## To be done
Copy word for word the part of the dream essay below between "These two dreams" and "ability to channel?", inclusive.

Over the past few nights, while dreaming, I have encountered a woman. She confronts me. The first night she sat next to me. She stared at my hands and arms, which I held in my lap. “Why aren’t you wearing any of Jeanne’s jewelry? Why aren’t you wearing anything that belonged to her?” she asked me. “It doesn’t matter,” I said in my usual humble and self-deprecating manner. “I’m not special, and besides anyone can do what I do.”

Last night she came back into my dream. This time I passed by her on a street. “Bitch!” she said to me as she walked quickly past. Behind me I could hear another woman ask her why she had said that to me. “We have to harass her,” she said.

These two dreams make sense to me as I seek balance in my life, as I constantly seek to fully accept and own who I am, all parts of myself. In the first dream the woman was confronting me about my spiritual side and my work as a spiritual being. Am I truly owning her? Do I fully live as the spiritual being I have worked so hard to become, a being with the ability to channel?

In the second dream, the woman is asking me to confront my human self, all the things I have done in this life, all the moods, angers, deceits, and fears that make me human. I must fully embrace and own her too. The woman in my dream asks me to fully express all parts of myself, without holding back, to fully be both the spiritual being that I am and the visceral human, bitch or otherwise, that I am.

The two sides of self must fully live as one... - Photo by Jan Ketchel
The two sides of self must fully live as one…
– Photo by Jan Ketchel

And I do need to be harassed. If I am to know who I truly am, I must constantly be confronted, in dreams and in reality. All of this is part of actively living a contemplative life. I already know that if I go too far over to the contemplative side I ignore my human self. If I get too human I ignore my spiritual self. But what I realize, and have for a long time now, is that my dreams of living a contemplative life have always been my reality. I have always been a contemplative person. Most of us are.

## Given material
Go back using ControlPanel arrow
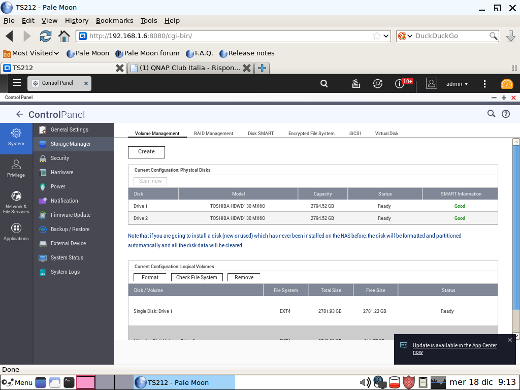The height and width of the screenshot is (390, 520). point(19,114)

## Problem solution
These two dreams make sense to me as I seek balance in my life, as I constantly seek to fully accept and own who I am, all parts of myself. In the first dream the woman was confronting me about my spiritual side and my work as a spiritual being. Am I truly owning her? Do I fully live as the spiritual being I have worked so hard to become, a being with the ability to channel?